68'liler Dayanışma Derneği Başkanı Bülent Vargel, SHP'nin yeni Genel Başkanı Hüseyin Ergün'ün "silahlı gençlik hareketini 1970 ve 1980 öncesinde askerler kullandılar," diyerek devrimci harekete yönelttiği suçlamaya tepki gösterdi.
"Bu vesile ile ONlar' ın, sosyalizm mücadelesinin diğer kahramanlarının önünde bir kez daha saygı ile eğiliyorum" diyen Vargel, "ONlara dil uzatanları" kınadı.
Vargel, "tekzip" başlığıyla yaptığı yazılı açıklamada Neşe Düzel' in Taraf gazetesinde Hüseyin Ergün ile yaptığı röportajda "daha önce, yine bir Taraf gazetesi yazarı tarafından 68 hareketine yönelik olarak aynı gazetede başlatılan 'psikolojik harekat'ın sürdürüldüğü"nü söyledi.
Hüseyin Ergün röportajda SHP'nin yönetimine geldikten sonra izleyeceği politikayı "sol, liberalliği, piyasa ekonomisini içerir. Çünkü sol demek, devletçi olmamak demektir. Sol demek, sivil olmak, darbelere karşı çıkmak, Ergenekon karşıtı olmak demektir," diyerek özetledikten sonra, kendi dışlarında kalan solu şöyle suçlamıştı:
"Türkiye'de sol daima askerlerle işbirliği yaparak iktidara gelmeyi düşünür. Çünkü halk oyuyla iktidara gelemeyeceğine inanır. Dolayısıyla bu ülkede solun askerle ilgili düşünceleri sorunludur. Sol akımlar askerle siyasi ittifak kurmakta hiç bir sakınca görmezler. Hatta kargaşa dönemlerinde işbirliği de yaparlar. (...) 'Askerlerle birlikte darbe yoluyla' iktidara gelmek için vurmalar, kırmalar, banka soygunları yapıldı. Darbe öncesi provokasyonlarda solun rolü feci bir şeydir. Vurmalar, kırmalar hep istikrarı bozmak ve darbe ortamı oluşturmak için yapıldı (...) Aşağıdakiler farkında değildi ama şefler bunun farkındaydı. Gençlerin şef pozisyonunda olanları da durumun farkındaydılar. "
──────────────────────────────
▸ Yazılı görev 1
Vargel'in tepkisini aktaran habere göre aşağıdaki soruları yanıtlayın.
(a) Bülent Vargel hangi derneğin başkanıdır?
(b) Vargel'in yazılı açıklamasının başlığı nedir?
(c) Taraf gazetesinde Hüseyin Ergün ile röportajı kim yapmıştır?
▸ Yazılı görev 2
Vargel'in tepkisini aktaran haberi iki cümleyle özetleyin.
▸ Yazılı görev 3
Lütfen Vargel'in tepkisini aktaran haberi son cümlesinden sonra devam ettirin.

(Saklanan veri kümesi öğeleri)
──────────────────────────────
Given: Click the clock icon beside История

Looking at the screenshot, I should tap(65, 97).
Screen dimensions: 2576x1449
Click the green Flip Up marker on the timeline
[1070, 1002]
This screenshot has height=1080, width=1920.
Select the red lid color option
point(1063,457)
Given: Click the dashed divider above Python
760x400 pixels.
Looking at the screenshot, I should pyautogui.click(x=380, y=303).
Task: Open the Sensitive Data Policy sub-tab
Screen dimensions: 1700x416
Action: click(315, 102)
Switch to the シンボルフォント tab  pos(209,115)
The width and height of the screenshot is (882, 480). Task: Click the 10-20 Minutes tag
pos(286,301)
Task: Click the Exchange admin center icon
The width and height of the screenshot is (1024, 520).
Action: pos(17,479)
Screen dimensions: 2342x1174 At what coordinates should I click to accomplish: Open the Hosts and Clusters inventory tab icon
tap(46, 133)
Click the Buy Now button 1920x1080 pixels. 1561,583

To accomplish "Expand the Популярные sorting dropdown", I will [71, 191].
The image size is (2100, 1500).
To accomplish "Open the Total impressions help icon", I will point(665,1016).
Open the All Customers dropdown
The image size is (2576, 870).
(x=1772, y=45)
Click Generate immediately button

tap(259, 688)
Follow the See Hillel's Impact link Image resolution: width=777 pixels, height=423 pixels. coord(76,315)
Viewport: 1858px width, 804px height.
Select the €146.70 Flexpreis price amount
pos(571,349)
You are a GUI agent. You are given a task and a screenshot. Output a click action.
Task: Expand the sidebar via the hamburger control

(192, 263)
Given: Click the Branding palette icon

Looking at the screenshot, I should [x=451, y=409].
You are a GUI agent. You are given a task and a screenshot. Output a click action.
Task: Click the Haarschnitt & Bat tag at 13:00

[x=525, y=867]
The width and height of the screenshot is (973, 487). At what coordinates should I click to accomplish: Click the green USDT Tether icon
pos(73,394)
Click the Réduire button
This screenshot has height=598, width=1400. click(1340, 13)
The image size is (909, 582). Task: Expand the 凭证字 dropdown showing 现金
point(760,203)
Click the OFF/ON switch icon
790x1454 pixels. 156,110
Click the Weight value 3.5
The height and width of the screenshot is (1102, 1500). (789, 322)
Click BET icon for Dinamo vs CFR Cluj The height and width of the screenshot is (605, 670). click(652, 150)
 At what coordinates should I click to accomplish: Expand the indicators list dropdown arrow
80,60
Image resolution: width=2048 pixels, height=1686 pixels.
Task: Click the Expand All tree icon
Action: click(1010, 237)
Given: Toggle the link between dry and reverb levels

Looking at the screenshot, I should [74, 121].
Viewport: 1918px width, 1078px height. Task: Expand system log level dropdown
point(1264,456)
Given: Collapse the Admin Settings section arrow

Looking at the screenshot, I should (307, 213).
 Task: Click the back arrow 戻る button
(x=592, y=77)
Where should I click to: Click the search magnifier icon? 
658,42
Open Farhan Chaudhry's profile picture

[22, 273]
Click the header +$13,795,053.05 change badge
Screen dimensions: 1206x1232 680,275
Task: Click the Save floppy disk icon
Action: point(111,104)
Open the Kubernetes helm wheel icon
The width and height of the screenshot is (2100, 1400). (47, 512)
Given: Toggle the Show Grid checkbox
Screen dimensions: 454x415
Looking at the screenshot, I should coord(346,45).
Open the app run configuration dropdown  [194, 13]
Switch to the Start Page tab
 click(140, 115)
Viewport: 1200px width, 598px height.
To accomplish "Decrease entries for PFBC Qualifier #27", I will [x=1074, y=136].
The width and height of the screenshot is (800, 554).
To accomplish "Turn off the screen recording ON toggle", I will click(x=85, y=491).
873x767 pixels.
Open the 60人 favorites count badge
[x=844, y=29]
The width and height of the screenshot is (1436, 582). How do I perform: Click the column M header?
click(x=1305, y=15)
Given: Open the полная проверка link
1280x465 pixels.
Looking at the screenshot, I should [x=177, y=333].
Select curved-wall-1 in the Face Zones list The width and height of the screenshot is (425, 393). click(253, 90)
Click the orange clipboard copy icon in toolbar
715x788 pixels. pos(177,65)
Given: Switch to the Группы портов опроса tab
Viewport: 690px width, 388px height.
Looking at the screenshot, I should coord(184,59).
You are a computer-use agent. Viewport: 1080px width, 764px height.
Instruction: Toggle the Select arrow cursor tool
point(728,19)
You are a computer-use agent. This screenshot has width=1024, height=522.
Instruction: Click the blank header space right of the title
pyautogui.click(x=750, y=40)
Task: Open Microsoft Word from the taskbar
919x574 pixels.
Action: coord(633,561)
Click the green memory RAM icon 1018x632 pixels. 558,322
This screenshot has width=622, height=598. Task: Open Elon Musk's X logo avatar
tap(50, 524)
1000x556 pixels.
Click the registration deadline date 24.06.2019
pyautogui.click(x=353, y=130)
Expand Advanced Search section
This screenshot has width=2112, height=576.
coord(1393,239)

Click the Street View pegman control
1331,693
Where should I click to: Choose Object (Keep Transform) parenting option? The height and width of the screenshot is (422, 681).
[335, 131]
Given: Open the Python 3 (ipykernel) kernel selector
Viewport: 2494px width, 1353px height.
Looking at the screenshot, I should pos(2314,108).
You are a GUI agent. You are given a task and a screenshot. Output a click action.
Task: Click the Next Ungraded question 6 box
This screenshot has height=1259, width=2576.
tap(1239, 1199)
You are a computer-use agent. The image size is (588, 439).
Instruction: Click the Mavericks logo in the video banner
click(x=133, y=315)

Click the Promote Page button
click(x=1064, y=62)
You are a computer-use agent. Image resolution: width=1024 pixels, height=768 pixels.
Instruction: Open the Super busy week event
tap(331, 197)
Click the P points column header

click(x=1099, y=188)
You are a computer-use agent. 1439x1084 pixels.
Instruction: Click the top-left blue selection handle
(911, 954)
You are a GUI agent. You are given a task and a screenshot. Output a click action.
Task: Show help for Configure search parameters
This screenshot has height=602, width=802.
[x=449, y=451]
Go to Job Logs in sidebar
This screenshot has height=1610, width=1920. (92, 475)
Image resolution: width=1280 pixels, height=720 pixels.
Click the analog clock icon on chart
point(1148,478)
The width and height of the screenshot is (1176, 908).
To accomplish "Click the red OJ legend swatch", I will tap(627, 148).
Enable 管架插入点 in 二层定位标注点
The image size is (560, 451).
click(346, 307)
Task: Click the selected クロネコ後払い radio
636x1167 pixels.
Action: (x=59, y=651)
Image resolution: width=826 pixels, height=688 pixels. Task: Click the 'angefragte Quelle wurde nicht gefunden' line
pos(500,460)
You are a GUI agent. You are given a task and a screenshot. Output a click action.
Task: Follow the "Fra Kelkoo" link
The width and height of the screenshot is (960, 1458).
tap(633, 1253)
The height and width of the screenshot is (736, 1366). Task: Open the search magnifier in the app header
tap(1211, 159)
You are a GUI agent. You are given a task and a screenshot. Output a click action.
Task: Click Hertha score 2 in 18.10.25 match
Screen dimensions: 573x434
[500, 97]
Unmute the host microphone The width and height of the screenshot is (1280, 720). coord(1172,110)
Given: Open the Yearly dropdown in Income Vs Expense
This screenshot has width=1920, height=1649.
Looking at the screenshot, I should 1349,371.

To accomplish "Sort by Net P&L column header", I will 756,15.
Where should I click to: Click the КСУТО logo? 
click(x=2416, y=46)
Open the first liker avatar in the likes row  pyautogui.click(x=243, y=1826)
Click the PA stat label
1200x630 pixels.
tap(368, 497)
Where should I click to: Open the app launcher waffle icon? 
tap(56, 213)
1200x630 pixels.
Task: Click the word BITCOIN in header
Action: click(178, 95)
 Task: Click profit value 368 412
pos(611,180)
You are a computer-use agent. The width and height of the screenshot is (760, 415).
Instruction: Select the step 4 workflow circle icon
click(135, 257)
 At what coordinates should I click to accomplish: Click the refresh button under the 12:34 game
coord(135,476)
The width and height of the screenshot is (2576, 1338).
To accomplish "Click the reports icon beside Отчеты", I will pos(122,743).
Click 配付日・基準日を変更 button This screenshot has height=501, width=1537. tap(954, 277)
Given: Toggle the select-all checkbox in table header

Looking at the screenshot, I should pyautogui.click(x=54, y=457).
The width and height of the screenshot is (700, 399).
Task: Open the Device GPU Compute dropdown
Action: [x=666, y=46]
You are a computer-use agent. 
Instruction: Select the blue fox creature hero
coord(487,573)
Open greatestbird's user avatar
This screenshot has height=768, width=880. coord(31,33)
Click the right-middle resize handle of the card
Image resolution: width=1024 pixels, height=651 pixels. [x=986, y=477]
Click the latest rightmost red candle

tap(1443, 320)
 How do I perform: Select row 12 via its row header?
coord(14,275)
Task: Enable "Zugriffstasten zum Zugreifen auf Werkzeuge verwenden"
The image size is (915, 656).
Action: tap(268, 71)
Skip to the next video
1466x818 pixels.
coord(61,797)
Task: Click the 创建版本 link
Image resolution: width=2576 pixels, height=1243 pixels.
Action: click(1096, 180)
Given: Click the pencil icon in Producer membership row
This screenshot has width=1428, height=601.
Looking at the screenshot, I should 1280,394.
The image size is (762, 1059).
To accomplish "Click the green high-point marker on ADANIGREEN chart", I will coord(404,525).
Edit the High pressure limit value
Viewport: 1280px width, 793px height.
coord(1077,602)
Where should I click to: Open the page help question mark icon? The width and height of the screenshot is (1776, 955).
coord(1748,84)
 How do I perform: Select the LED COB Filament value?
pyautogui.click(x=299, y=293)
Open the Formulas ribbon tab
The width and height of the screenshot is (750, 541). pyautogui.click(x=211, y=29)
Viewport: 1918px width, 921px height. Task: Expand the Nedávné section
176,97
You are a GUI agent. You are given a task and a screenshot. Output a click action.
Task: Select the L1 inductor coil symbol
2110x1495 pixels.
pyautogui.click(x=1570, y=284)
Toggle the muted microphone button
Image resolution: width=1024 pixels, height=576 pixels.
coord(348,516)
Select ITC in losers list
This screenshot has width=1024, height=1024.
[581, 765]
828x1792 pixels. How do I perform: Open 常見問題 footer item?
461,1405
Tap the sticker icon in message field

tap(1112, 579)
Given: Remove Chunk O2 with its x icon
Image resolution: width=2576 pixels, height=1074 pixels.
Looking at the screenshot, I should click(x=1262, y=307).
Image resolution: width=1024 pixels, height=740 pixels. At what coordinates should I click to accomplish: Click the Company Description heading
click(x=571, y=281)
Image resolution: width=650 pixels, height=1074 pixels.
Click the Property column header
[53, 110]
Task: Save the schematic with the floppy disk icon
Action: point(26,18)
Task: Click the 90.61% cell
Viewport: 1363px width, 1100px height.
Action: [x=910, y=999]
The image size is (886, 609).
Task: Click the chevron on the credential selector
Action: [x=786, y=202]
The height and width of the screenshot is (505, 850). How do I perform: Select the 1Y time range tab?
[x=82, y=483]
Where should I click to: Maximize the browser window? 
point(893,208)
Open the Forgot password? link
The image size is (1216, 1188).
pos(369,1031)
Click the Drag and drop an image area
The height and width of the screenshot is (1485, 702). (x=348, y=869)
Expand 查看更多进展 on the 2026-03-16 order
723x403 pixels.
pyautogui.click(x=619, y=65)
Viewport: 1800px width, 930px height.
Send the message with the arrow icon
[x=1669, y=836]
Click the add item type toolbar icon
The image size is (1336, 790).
──────────────────────────────
▸ Görev yanıtı 1
(a) 68'liler Dayanışma Derneği
(b) "tekzip"
(c) Neşe Düzel

▸ Görev yanıtı 2
68'liler Dayanışma Derneği Başkanı Bülent Vargel, SHP'nin yeni Genel Başkanı Hüseyin Ergün'ün silahlı gençlik hareketini 1970 ve 1980 öncesinde askerlerin kullandığı yönündeki suçlamasına "tekzip" başlıklı yazılı bir açıklamayla tepki gösterdi ve Taraf gazetesindeki bu röportajla 68 hareketine yönelik "psikolojik harekat"ın sürdürüldüğünü söyledi. Ergün ise Neşe Düzel'le yaptığı röportajda solu liberalliği ve piyasa ekonomisini içeren, devletçi olmayan bir anlayış olarak tanımlamış, Türkiye'de solun askerlerle işbirliği yaparak iktidara gelmeyi düşündüğünü ve darbe öncesi provokasyonlarda rol oynadığını ileri sürmüştü.

▸ Görev yanıtı 3
Vargel, "tekzib"inde Hüseyin Ergün'ün "Ergenekon karşıtlığının solcu olmanın 'olmazsa olmaz'ı olduğu" yaklaşımını paylaştıktan sonra "30 Mart 1971-Kızıldere Katliamında öldürülen Mahir Çayan ve arkadaşlarımızın darbeciler tarafından öldürüldüğünü gözden kaçırtarak, yine ayni ONlar' ı, darbeciler ile birlikte olmakla itham ediyor olması, gözden kaçması mümkün olmayan bir çelişkidir," dedi.
"Türkiye solunun geleneğinde, sosyalizmi, kurucu irade yada asker-sivil bürokrasi üzerinden gerçekleştirme heves ve girişimlerinin hep olageldiğinin" altını çizen Vargel, "68'in o günlerinde özellikle Yön ve Devrim dergilerinin etkisi altında 27 Mayısı da aşan kazanımlar sağlayacak bir 'ihtilal' beklentisinin yaratıldığı bir iklimi hep birlikte yaşadık" diye anımsattı.
68'liler Dayanışma Derneği Başkanı "Askeri darbe yapmak isteyen kesimlerin, toplumsal yaşantıyı önce istikrasızlaştırıp sonra da 'Anarşi ve Komünizm Geliyor' diye korkutarak darbeye meşruiyet yaracak eylemleri teşvik etmeleri amacı ile kurulan işbirliklerinin sonucunda 'Ordu ve Gençlik' in el ele Milli Cephede' yerini aldığını biliyoruz" dedi.
Vargel bu anımsatmalardan sonra, Hüseyin Ergün'e şu soruyu yöneltti:"'Eski Maocu/darbeci', 'eski darbeci', '68 dönemdaşı anı yazarı' gazeteci ve yazarlar ile Hüseyin Ergun, devrimcilerin, FKF' nin Dev Genç'e dönüştüğü kongrede Mahir'in yaptığı etkili bir konuşmadan sonra darbeciler ile yolların ayrıldığını, köprülerin atıldığını bilmiyor mu ?"
Vargel tekzibini şu retorik sorularla sona erdirdi:
Sağ cunta da, sol cunta da gelse kendilerinin dağda olacağını söyleyen, Filistin Devrimci Kamplarında eğitim alan Deniz'in idam sehpasında söylediği son sözlerinin hiç anlamı yok mu? Hangi Ergenekoncu "Türk ve Kürt Halklarının Kardeşliğinden" bahsediyor. Sadece bunlar bile Denizler bugün yaşıyor olsalar, onların Ergenekoncu olmayacaklarının ipuçları değil midir. ?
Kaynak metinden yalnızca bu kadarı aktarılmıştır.